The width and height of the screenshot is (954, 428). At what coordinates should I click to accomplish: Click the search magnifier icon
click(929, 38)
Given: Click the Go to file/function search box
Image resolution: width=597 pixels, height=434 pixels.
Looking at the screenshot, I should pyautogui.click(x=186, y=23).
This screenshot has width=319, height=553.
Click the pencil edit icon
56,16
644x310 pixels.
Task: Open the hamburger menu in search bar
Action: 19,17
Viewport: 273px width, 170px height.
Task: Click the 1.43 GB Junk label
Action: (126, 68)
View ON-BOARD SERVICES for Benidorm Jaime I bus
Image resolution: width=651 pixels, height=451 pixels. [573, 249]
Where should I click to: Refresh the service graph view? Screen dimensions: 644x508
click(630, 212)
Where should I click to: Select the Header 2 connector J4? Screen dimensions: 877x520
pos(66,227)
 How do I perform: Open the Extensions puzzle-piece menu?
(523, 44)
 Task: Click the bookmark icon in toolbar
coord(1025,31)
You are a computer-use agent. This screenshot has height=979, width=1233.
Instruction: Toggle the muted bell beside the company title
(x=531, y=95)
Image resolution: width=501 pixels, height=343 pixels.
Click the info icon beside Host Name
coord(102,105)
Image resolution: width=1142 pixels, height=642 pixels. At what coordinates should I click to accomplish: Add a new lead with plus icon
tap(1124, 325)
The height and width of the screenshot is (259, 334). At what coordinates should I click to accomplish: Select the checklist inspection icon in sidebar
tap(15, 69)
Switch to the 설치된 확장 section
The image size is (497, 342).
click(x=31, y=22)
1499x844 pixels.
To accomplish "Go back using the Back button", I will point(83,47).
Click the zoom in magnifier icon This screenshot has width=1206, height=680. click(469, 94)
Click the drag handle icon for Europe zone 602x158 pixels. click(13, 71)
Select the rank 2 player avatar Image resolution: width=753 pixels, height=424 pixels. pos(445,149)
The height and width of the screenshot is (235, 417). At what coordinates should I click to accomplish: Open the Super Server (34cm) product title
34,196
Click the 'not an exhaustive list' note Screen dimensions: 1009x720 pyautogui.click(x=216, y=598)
- - - -
# Aim of the task
Quote the material above word for word, from its first line through the line that contains "Image resolution: width=651", including that line.

# Task response
The width and height of the screenshot is (954, 428). At what coordinates should I click to accomplish: Click the search magnifier icon
click(929, 38)
Given: Click the Go to file/function search box
Image resolution: width=597 pixels, height=434 pixels.
Looking at the screenshot, I should pyautogui.click(x=186, y=23).
This screenshot has width=319, height=553.
Click the pencil edit icon
56,16
644x310 pixels.
Task: Open the hamburger menu in search bar
Action: 19,17
Viewport: 273px width, 170px height.
Task: Click the 1.43 GB Junk label
Action: (126, 68)
View ON-BOARD SERVICES for Benidorm Jaime I bus
Image resolution: width=651 pixels, height=451 pixels. [573, 249]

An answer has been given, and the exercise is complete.